Data items
-------

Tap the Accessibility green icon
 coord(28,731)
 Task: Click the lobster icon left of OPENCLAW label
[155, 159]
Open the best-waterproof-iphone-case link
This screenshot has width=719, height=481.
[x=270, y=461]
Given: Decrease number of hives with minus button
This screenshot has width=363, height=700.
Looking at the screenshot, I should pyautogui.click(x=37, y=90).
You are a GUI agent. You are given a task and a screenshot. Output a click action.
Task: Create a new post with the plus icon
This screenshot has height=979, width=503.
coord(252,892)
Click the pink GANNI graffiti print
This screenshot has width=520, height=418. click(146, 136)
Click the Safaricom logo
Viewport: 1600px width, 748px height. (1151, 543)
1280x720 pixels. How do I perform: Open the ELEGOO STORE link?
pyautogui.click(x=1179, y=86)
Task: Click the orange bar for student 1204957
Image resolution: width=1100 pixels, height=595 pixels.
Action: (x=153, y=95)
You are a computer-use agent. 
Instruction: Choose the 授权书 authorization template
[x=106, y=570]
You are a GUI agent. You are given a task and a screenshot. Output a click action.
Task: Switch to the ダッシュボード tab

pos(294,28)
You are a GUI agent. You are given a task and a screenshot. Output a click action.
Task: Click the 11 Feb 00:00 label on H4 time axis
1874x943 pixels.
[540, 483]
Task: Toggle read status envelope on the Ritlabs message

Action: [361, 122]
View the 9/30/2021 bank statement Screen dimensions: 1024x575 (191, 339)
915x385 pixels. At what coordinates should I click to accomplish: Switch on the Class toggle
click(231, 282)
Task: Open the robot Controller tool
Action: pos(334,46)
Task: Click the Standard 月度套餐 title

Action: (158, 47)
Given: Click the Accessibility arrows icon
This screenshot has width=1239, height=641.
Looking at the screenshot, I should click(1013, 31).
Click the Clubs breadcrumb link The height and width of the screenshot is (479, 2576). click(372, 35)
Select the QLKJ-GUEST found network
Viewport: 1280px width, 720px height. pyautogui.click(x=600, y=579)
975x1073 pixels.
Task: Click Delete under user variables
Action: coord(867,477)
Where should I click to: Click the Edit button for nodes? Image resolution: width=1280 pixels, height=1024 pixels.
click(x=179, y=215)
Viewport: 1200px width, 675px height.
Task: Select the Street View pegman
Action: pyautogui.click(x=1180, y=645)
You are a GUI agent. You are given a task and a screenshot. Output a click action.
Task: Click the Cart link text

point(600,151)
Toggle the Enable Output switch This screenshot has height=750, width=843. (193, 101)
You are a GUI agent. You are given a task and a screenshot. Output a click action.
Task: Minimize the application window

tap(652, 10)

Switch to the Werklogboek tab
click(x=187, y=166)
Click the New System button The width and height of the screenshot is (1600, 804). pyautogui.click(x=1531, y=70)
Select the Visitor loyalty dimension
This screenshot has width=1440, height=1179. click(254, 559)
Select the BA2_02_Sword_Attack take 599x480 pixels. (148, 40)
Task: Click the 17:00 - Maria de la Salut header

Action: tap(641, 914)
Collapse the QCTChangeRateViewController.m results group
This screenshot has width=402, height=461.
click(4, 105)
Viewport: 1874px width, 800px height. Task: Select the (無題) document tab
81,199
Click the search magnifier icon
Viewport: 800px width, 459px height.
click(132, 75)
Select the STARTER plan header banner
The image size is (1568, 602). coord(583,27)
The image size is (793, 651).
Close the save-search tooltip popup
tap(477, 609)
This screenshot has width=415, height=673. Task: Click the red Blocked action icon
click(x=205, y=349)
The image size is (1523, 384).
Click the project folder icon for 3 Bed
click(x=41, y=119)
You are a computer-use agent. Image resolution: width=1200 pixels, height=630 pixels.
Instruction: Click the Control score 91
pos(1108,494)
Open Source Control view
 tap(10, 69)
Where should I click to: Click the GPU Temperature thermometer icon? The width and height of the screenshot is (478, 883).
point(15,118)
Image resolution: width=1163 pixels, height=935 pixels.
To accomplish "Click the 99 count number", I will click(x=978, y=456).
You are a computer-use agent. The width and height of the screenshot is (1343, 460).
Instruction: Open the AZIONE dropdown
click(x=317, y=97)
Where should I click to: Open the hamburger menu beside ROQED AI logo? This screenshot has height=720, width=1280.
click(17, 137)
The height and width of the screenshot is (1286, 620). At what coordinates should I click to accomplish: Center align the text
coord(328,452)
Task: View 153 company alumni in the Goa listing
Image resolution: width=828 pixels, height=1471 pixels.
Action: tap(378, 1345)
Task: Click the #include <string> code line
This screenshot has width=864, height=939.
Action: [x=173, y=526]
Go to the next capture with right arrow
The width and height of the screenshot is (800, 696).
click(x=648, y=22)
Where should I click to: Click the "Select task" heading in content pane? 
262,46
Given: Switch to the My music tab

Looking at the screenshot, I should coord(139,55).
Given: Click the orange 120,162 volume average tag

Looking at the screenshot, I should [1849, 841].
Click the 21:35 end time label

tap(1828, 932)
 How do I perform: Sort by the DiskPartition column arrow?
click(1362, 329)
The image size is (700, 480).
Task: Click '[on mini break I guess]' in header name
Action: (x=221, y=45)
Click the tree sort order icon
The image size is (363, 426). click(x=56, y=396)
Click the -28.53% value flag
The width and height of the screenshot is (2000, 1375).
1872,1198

-------

WHAT IS BEING ASKED: Keep the wording exact. Give all of the records again.

WRITTEN SOLUTION:
Tap the Accessibility green icon
 coord(28,731)
 Task: Click the lobster icon left of OPENCLAW label
[155, 159]
Open the best-waterproof-iphone-case link
This screenshot has width=719, height=481.
[x=270, y=461]
Given: Decrease number of hives with minus button
This screenshot has width=363, height=700.
Looking at the screenshot, I should pyautogui.click(x=37, y=90).
You are a GUI agent. You are given a task and a screenshot. Output a click action.
Task: Create a new post with the plus icon
This screenshot has height=979, width=503.
coord(252,892)
Click the pink GANNI graffiti print
This screenshot has width=520, height=418. click(146, 136)
Click the Safaricom logo
Viewport: 1600px width, 748px height. (1151, 543)
1280x720 pixels. How do I perform: Open the ELEGOO STORE link?
pyautogui.click(x=1179, y=86)
Task: Click the orange bar for student 1204957
Image resolution: width=1100 pixels, height=595 pixels.
Action: (x=153, y=95)
You are a computer-use agent. 
Instruction: Choose the 授权书 authorization template
[x=106, y=570]
You are a GUI agent. You are given a task and a screenshot. Output a click action.
Task: Switch to the ダッシュボード tab

pos(294,28)
You are a GUI agent. You are given a task and a screenshot. Output a click action.
Task: Click the 11 Feb 00:00 label on H4 time axis
1874x943 pixels.
[540, 483]
Task: Toggle read status envelope on the Ritlabs message

Action: [361, 122]
View the 9/30/2021 bank statement Screen dimensions: 1024x575 (191, 339)
915x385 pixels. At what coordinates should I click to accomplish: Switch on the Class toggle
click(231, 282)
Task: Open the robot Controller tool
Action: pos(334,46)
Task: Click the Standard 月度套餐 title

Action: (158, 47)
Given: Click the Accessibility arrows icon
This screenshot has width=1239, height=641.
Looking at the screenshot, I should click(1013, 31).
Click the Clubs breadcrumb link The height and width of the screenshot is (479, 2576). click(372, 35)
Select the QLKJ-GUEST found network
Viewport: 1280px width, 720px height. pyautogui.click(x=600, y=579)
975x1073 pixels.
Task: Click Delete under user variables
Action: coord(867,477)
Where should I click to: Click the Edit button for nodes? Image resolution: width=1280 pixels, height=1024 pixels.
click(x=179, y=215)
Viewport: 1200px width, 675px height.
Task: Select the Street View pegman
Action: pyautogui.click(x=1180, y=645)
You are a GUI agent. You are given a task and a screenshot. Output a click action.
Task: Click the Cart link text

point(600,151)
Toggle the Enable Output switch This screenshot has height=750, width=843. (193, 101)
You are a GUI agent. You are given a task and a screenshot. Output a click action.
Task: Minimize the application window

tap(652, 10)

Switch to the Werklogboek tab
click(x=187, y=166)
Click the New System button The width and height of the screenshot is (1600, 804). pyautogui.click(x=1531, y=70)
Select the Visitor loyalty dimension
This screenshot has width=1440, height=1179. click(254, 559)
Select the BA2_02_Sword_Attack take 599x480 pixels. (148, 40)
Task: Click the 17:00 - Maria de la Salut header

Action: tap(641, 914)
Collapse the QCTChangeRateViewController.m results group
This screenshot has width=402, height=461.
click(4, 105)
Viewport: 1874px width, 800px height. Task: Select the (無題) document tab
81,199
Click the search magnifier icon
Viewport: 800px width, 459px height.
click(132, 75)
Select the STARTER plan header banner
The image size is (1568, 602). coord(583,27)
The image size is (793, 651).
Close the save-search tooltip popup
tap(477, 609)
This screenshot has width=415, height=673. Task: Click the red Blocked action icon
click(x=205, y=349)
The image size is (1523, 384).
Click the project folder icon for 3 Bed
click(x=41, y=119)
You are a computer-use agent. Image resolution: width=1200 pixels, height=630 pixels.
Instruction: Click the Control score 91
pos(1108,494)
Open Source Control view
 tap(10, 69)
Where should I click to: Click the GPU Temperature thermometer icon? The width and height of the screenshot is (478, 883).
point(15,118)
Image resolution: width=1163 pixels, height=935 pixels.
To accomplish "Click the 99 count number", I will click(x=978, y=456).
You are a computer-use agent. The width and height of the screenshot is (1343, 460).
Instruction: Open the AZIONE dropdown
click(x=317, y=97)
Where should I click to: Open the hamburger menu beside ROQED AI logo? This screenshot has height=720, width=1280.
click(17, 137)
The height and width of the screenshot is (1286, 620). At what coordinates should I click to accomplish: Center align the text
coord(328,452)
Task: View 153 company alumni in the Goa listing
Image resolution: width=828 pixels, height=1471 pixels.
Action: tap(378, 1345)
Task: Click the #include <string> code line
This screenshot has width=864, height=939.
Action: [x=173, y=526]
Go to the next capture with right arrow
The width and height of the screenshot is (800, 696).
click(x=648, y=22)
Where should I click to: Click the "Select task" heading in content pane? 
262,46
Given: Switch to the My music tab

Looking at the screenshot, I should coord(139,55).
Given: Click the orange 120,162 volume average tag

Looking at the screenshot, I should [1849, 841].
Click the 21:35 end time label

tap(1828, 932)
 How do I perform: Sort by the DiskPartition column arrow?
click(1362, 329)
The image size is (700, 480).
Task: Click '[on mini break I guess]' in header name
Action: (x=221, y=45)
Click the tree sort order icon
The image size is (363, 426). click(x=56, y=396)
Click the -28.53% value flag
The width and height of the screenshot is (2000, 1375).
1872,1198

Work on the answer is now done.